Кому еще нынче неизвестно, что все в мире относительно? А раз так, значит, есть один единственный вопрос для всего относительного в относительном мире, и этот единственный вопрос — вопрос отношений, конечно же…
Где-то я слышала, что самая свободная любовь — это любовь к вымыслу. И вот, чтобы заставить верить в свой вымысел, я окружаю его конкретными вещами. Что здесь непонятного?
Как? Значит ли это, что человеческие чувства для тебя — то же, что вещи; что и наивысшее из них, любовь, отправляется туда же, под таким же инвентарным номером?.. Не проще ли тогда начать с признания, что и сама ты — вещь, и все твои переживания, и вся любовь, соответственно… Идея, далекая от оригинальности. Запасы этого товара никогда не скудеют. Во сколько же ты себя ценишь? Только не говори, что ни разу не продешевила! Почем нынче твоя любовь, милочка, в торговом ряду?
Так ведь она никогда не в ряду! Концептуальная модель: не тиражируется, не конвертируется. В карман не положишь — хотя на это охотников хватает. Если уж быть вещью, то такой, какую вовсе не купить — ни просто, ни сложно. Вот это нас и отличает.
Не ошибся же Конфуций, говоря, что великий муж не должен быть подобен вещи. А я прибавлю, что в этом смысле и вещь не должна быть подобной вещи! Вещью всё без разбора делает маленький человек — его страх, его жадность, его мелочность. Он и великого мужа не отличает от табуретки, для него весь мир и вся жизнь — только вещи среди вещей, и вселенная — рулетка в ближайшем казино. А для великих людей вещь ничем не хуже человека, и ума в ней не меньше, и чувства, и относиться к ней надлежит с уважением.
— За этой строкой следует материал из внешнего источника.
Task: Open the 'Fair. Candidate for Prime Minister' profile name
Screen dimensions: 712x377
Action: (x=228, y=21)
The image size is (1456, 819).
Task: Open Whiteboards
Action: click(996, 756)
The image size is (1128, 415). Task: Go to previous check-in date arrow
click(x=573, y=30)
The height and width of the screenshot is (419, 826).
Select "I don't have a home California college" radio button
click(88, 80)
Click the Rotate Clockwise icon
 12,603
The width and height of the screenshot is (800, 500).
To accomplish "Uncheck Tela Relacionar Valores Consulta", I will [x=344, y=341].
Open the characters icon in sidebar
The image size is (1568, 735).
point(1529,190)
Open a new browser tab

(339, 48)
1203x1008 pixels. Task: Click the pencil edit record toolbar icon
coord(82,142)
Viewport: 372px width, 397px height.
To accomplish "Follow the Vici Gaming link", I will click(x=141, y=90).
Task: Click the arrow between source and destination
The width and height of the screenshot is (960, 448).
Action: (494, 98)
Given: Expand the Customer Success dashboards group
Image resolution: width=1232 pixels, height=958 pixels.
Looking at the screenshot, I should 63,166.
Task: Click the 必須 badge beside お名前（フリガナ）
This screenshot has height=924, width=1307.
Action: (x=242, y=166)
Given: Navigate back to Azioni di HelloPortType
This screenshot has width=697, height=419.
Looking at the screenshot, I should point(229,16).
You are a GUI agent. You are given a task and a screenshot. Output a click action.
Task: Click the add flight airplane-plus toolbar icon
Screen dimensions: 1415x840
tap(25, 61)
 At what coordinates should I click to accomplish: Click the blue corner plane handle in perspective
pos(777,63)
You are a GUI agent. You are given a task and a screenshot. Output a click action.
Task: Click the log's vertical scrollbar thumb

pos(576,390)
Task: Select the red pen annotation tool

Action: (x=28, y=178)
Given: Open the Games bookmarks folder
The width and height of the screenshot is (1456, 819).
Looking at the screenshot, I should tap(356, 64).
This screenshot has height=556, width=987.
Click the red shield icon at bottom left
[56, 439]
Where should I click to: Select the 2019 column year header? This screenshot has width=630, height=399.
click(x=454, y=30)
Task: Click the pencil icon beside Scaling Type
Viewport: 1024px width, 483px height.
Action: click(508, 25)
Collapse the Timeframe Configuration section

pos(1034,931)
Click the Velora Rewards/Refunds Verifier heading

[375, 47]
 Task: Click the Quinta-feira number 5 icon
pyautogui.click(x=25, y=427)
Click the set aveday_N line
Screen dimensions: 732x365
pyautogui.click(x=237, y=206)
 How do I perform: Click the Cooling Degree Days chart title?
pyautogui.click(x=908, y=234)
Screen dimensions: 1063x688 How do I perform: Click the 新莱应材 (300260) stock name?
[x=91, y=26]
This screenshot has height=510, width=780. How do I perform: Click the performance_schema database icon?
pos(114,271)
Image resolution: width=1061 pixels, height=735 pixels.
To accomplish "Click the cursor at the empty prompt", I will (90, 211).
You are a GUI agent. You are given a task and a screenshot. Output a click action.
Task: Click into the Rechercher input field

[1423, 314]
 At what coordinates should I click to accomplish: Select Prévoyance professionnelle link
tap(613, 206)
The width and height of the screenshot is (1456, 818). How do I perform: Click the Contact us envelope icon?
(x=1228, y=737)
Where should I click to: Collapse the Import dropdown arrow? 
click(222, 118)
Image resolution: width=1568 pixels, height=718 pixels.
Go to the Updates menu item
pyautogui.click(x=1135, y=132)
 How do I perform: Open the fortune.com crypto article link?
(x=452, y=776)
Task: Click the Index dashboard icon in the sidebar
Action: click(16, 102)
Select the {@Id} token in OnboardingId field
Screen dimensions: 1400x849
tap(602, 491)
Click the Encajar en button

Каждый по своей мере получает. Великий муж получает от табуретки, как от мудрого учителя, как от наставника, а человеку ничтожному мудрейший из мудрецов покажется пустым и негодным, вместе с его любовью, которую не продать, не купить — что с ней сделаешь, как употребишь, какую выгоду получишь! Вот такой изворотливый человечек всю жизнь и перебирает — что вещи, что людей, и все ему не то, все мало, все ему мерещится где-то больше и лучше… А лучше и больше все равно никогда не становится, потому что он сам остается таким же жалким.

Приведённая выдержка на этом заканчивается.